- Exercise directions:
Your job with the data below is to output exactly the lines from the one holding "Viewport: 1876px width, 1123px height." down to the one holding "Click the BETA badge next to the logo", both included, and no others.

- Dataset content:
-------------------------

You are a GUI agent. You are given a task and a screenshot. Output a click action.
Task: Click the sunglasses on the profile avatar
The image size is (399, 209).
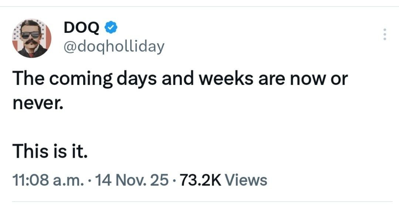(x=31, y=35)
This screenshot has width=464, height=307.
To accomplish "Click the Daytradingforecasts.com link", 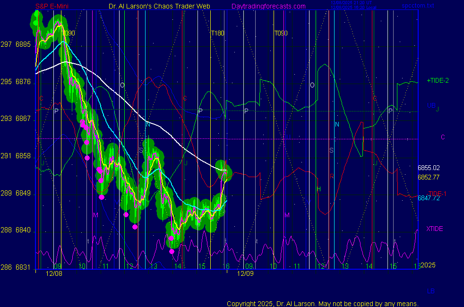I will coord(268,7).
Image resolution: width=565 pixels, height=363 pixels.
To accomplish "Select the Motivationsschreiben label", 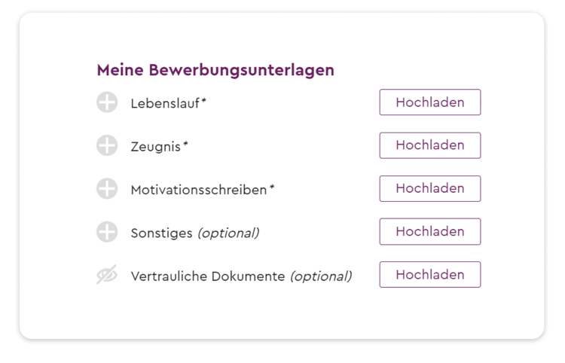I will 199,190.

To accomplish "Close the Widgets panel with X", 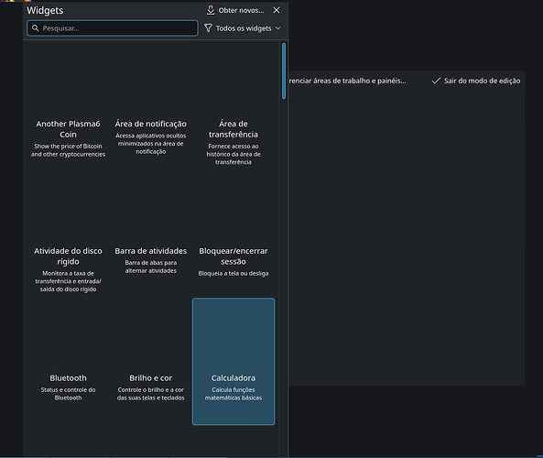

-------------------------

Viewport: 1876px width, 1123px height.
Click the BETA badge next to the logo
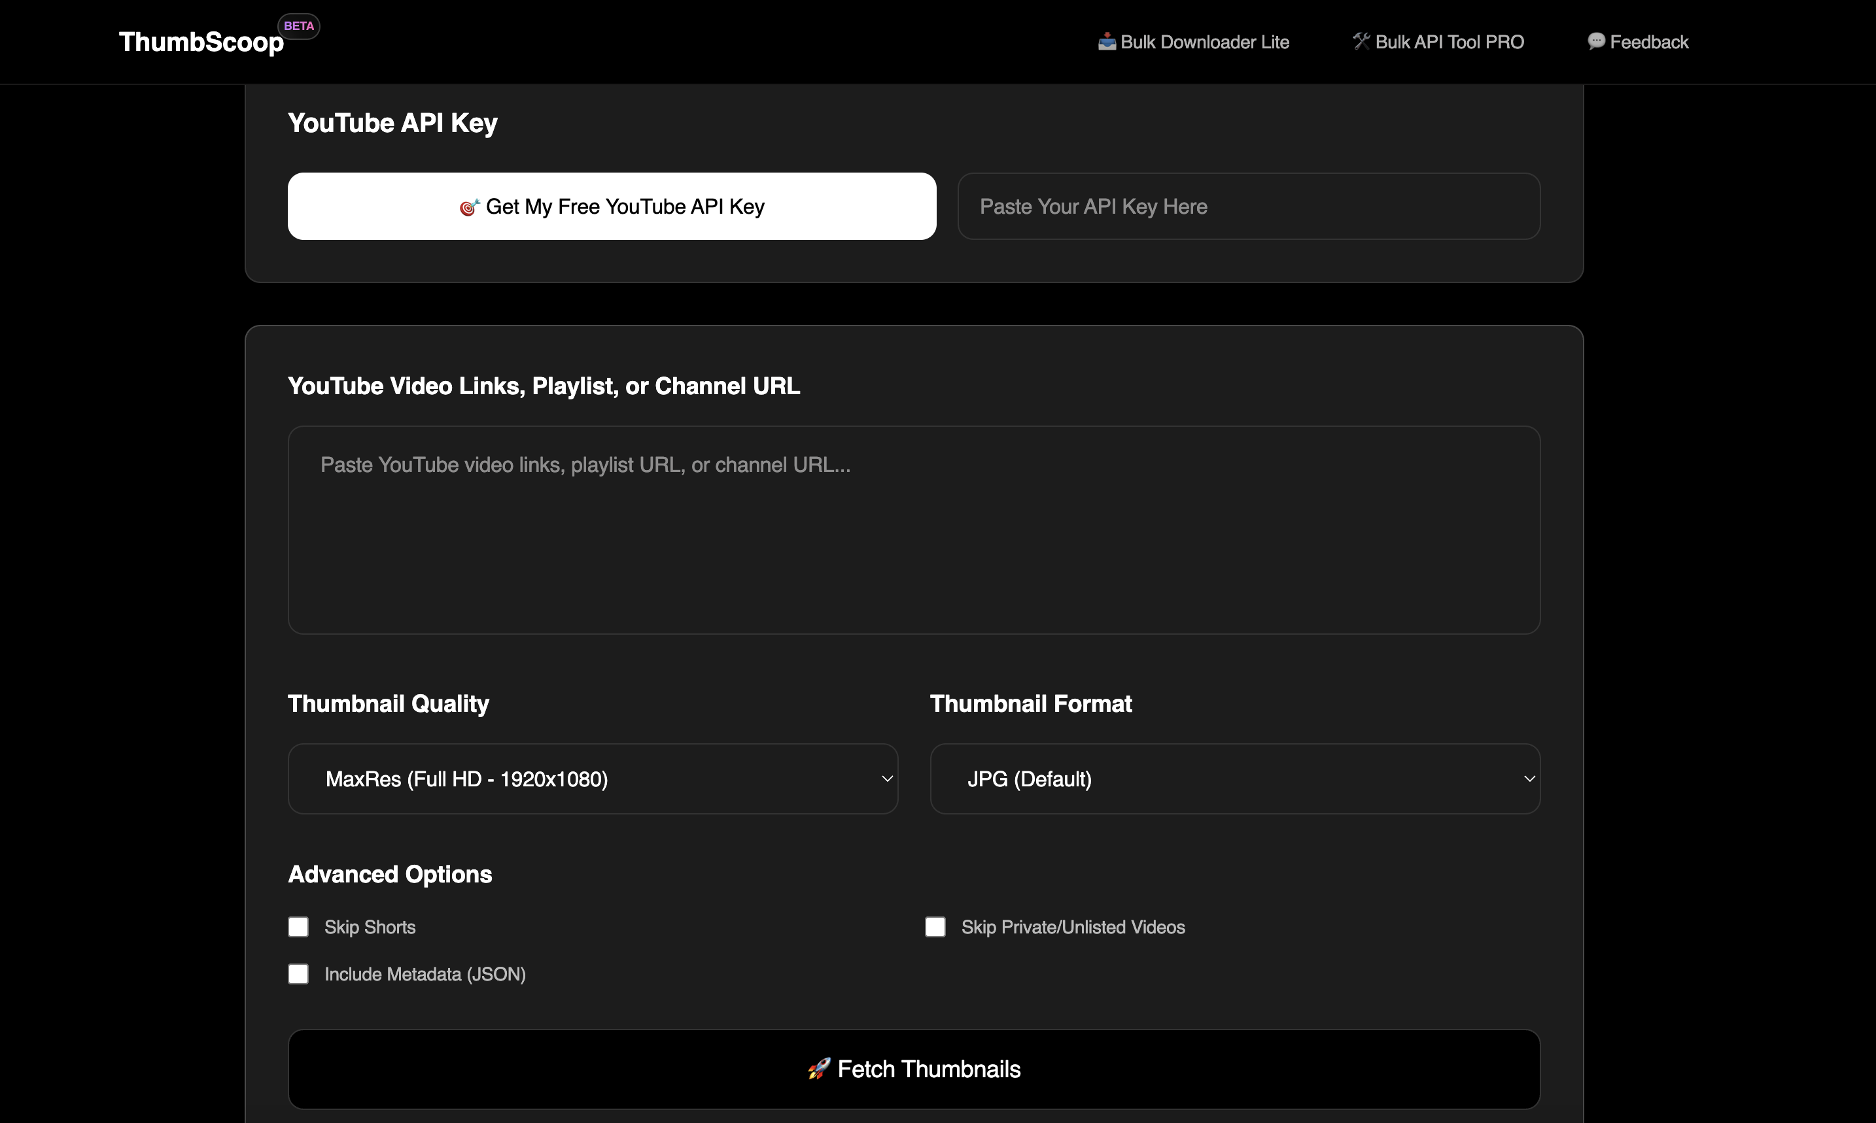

-------------------------

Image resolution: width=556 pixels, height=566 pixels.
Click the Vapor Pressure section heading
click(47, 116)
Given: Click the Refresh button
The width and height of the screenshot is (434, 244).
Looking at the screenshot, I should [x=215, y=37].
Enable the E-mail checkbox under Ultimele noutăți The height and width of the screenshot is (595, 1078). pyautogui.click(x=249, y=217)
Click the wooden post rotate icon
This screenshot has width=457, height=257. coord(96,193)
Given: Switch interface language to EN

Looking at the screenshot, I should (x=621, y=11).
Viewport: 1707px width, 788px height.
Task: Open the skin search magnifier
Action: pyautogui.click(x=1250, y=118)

-------------------------

- Solution for this exercise:
Viewport: 1876px width, 1123px height.
Click the BETA badge next to the logo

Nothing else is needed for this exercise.